Após reunião da Celac, Brasil mantém posição contra captura de Maduro


Países da Celac (Comunidade de Estados Latino-Americanos e Caribenhos) se reuniram na tarde deste domingo (4) para discutir, entre outros temas, a situação da Venezuela após o ataque dos Estados Unidos que capturou o presidente venezuelano, Nicolás Maduro.

O encontro, que ocorreu de forma virtual e a portas fechadas, terminou sem um posicionamento público do bloco. Segundo a CNN apurou com fontes do governo brasileiro, a falta de um posicionamento acaba expondo uma divergência política sobre o ocorrido entre as nações que integram o grupo.

A Celac foi criada no México, em 2010, que reúne 33 países da região.
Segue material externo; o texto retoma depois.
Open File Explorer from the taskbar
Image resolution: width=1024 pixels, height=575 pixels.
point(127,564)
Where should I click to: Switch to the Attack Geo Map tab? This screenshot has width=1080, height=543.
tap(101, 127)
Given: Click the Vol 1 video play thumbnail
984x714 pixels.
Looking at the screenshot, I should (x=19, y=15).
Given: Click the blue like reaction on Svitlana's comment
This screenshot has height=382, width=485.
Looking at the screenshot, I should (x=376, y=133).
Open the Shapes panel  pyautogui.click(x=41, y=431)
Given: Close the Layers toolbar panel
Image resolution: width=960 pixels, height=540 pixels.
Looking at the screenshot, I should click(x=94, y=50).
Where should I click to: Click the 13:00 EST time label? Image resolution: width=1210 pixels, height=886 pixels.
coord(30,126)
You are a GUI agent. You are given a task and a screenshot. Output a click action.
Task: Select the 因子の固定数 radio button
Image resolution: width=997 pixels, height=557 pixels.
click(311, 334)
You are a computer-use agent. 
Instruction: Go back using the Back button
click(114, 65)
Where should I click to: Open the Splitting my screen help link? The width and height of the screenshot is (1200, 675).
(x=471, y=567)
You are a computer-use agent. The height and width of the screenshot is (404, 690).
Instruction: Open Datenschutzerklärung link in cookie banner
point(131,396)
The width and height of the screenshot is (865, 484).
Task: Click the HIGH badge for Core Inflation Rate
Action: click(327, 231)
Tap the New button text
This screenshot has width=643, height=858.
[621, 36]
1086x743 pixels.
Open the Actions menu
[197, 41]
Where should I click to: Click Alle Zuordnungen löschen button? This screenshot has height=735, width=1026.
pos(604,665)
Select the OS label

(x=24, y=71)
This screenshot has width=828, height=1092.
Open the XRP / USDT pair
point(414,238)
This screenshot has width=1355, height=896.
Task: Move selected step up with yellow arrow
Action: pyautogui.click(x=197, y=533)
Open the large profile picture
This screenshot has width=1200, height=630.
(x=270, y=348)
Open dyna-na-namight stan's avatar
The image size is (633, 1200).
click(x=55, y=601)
A aliança busca a integração latino-americana e caribenha, além da coordenação política, econômica e social dos países.

A CNN apurou que, durante a reunião, porém, o Itamaraty, por meio do chanceler Mauro Vieira, manteve uma posição contra a captura de Maduro e contra a atuação militar dos EUA no país vizinho.

Esse posicionamento já havia sido exposto em nota divulgada por países latino-americanos e pela Espanha horas antes do encontro da Celac, em que Brasil, México, Chile, Colômbia, Uruguai defenderam solução sem “ingerência externa” na Venezuela. A nota conjunta também expressou “preocupação” com qualquer tentativa de “controle governamental”.

Tom semelhante foi adotado pelo próprio presidente Luiz Inácio Lula da Silva no sábado (3), mesmo dia dos ataques estadunidenses em território venezuelano. Em uma publicação feita nas redes sociais, o petista disse que o país norte-americano cometeu uma “afronta gravíssima” e ultrapassou uma “linha inaceitável”.